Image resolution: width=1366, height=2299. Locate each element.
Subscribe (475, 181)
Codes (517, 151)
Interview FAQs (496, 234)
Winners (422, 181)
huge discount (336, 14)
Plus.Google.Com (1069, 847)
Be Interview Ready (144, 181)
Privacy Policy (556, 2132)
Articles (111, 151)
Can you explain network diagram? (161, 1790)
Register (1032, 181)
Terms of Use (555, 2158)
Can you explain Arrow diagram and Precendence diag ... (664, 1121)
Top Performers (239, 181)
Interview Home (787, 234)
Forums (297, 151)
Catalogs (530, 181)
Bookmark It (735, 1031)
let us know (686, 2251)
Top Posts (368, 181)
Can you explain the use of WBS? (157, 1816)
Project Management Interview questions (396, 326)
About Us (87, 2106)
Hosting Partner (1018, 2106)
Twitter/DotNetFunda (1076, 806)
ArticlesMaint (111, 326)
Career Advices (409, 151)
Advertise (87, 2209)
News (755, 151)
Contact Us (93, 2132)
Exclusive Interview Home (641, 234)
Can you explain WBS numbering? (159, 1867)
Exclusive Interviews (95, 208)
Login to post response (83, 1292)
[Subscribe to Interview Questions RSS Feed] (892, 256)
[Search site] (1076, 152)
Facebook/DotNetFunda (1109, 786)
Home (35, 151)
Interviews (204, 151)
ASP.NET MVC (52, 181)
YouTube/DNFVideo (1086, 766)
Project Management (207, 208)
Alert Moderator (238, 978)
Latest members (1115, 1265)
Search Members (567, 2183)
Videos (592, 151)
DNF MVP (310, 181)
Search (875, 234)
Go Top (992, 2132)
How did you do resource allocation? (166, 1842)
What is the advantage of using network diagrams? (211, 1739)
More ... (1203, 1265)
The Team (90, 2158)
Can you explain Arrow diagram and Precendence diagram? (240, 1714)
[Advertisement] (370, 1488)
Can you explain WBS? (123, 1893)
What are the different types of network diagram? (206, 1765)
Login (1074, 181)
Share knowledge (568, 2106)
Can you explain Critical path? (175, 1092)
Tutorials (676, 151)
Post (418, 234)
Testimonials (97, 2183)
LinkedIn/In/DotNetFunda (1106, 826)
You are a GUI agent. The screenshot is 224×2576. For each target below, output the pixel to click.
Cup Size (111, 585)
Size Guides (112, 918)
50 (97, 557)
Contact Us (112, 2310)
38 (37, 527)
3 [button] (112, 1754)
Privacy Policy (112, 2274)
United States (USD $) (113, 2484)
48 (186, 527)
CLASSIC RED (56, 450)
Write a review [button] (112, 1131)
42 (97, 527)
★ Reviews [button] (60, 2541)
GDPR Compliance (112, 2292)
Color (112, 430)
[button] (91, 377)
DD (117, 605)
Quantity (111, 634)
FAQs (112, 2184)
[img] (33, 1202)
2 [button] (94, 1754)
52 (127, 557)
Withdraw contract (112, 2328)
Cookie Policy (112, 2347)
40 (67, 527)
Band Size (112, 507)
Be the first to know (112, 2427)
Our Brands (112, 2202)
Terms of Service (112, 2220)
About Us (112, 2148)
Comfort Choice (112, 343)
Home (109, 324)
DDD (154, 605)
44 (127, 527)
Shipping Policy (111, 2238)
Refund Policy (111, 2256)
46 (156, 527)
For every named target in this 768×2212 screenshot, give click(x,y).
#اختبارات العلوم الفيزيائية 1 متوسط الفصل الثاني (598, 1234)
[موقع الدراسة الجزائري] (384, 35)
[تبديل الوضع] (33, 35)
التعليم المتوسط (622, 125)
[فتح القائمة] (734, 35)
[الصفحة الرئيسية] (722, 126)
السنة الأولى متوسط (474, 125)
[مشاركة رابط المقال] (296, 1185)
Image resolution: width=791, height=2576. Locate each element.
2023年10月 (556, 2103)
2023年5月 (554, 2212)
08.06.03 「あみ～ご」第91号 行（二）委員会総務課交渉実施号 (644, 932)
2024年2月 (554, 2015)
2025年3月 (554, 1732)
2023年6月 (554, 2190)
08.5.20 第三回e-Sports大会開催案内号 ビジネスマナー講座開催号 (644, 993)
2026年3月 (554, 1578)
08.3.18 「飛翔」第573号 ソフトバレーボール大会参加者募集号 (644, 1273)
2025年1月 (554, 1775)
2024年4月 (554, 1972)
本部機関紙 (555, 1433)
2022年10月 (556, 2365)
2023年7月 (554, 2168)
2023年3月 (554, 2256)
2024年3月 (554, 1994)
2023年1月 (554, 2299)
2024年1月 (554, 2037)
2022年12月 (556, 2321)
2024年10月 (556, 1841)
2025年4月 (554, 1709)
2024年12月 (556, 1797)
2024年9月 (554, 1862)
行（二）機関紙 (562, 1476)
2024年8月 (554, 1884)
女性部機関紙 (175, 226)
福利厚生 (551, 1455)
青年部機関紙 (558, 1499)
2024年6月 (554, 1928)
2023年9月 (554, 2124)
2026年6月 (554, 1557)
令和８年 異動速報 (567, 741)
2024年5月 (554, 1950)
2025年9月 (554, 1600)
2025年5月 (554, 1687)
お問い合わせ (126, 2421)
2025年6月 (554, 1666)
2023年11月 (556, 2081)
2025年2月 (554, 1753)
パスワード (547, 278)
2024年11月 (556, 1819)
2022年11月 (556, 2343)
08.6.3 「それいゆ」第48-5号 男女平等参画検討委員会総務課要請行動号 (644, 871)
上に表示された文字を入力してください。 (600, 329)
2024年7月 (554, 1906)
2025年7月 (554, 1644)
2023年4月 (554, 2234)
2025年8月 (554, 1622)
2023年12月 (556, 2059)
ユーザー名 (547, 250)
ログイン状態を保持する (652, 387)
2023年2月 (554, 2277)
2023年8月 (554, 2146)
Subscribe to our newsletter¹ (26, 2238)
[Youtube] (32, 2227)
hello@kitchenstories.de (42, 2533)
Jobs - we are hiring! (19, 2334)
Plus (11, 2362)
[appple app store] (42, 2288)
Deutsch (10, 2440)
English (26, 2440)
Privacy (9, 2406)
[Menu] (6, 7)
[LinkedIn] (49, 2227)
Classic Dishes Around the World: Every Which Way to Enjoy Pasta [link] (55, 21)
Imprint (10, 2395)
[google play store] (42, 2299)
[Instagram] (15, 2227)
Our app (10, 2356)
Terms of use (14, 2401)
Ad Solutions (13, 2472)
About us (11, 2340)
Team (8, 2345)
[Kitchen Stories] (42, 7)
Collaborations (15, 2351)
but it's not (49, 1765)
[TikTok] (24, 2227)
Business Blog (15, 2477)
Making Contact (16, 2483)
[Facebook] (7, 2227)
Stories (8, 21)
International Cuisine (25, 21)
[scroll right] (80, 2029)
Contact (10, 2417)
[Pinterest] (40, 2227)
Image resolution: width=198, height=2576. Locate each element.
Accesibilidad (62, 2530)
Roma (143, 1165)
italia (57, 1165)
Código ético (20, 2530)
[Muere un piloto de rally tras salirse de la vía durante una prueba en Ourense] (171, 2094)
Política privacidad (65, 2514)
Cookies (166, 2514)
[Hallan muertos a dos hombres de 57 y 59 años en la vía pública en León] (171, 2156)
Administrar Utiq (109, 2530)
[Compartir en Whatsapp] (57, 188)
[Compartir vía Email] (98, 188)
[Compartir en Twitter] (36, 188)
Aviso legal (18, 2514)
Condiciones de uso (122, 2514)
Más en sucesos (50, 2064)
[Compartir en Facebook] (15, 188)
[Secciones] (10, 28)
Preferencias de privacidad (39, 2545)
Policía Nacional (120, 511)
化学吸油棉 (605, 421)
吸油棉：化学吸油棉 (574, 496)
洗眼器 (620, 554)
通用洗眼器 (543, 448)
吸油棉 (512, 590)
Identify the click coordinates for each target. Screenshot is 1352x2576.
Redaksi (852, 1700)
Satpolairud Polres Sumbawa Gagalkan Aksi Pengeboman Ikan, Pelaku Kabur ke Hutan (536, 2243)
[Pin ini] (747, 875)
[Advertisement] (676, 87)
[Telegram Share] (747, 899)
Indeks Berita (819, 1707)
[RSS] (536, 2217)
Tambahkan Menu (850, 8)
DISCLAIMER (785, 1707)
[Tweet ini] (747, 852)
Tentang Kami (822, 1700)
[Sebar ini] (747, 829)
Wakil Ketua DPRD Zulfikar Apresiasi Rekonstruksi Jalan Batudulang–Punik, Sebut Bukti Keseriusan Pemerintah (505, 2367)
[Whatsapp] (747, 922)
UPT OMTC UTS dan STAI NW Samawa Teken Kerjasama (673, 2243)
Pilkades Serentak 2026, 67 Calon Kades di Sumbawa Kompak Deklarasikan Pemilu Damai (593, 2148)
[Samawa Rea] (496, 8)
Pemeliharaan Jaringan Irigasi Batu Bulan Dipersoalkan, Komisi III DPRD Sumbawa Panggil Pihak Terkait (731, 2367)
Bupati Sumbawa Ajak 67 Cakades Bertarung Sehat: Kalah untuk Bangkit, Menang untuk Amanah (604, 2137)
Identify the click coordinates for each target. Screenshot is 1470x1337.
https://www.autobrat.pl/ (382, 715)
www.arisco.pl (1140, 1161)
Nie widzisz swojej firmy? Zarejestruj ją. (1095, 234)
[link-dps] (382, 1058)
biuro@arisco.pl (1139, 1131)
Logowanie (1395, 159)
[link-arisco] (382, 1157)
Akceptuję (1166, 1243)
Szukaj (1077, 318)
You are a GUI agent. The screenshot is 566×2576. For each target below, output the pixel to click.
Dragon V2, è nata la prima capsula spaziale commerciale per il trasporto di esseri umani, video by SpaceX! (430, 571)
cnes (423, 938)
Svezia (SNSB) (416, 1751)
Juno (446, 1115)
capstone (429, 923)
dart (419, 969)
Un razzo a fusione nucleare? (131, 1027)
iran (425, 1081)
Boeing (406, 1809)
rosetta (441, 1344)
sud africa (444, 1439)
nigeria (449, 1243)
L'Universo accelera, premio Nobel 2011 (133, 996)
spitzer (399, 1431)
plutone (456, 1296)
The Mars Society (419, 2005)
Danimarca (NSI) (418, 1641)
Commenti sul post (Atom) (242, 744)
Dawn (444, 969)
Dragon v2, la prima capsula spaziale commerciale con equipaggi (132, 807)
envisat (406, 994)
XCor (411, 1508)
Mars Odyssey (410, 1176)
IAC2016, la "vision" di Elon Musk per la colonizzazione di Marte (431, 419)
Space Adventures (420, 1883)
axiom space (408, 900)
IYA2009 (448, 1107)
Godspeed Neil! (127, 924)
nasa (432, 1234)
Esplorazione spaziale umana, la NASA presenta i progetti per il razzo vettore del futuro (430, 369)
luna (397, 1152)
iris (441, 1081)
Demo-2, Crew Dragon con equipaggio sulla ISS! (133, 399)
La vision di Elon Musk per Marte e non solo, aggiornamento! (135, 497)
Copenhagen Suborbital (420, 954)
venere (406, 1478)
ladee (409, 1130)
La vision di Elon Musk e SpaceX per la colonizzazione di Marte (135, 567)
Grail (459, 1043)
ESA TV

◆ **TASK REQUIREMENTS**: Wherever the word "Precendence" appears in a line of the data above, copy that line.

◆ **TASK RESPONSE**:
Can you explain Arrow diagram and Precendence diag ... (664, 1121)
Can you explain Arrow diagram and Precendence diagram? (240, 1714)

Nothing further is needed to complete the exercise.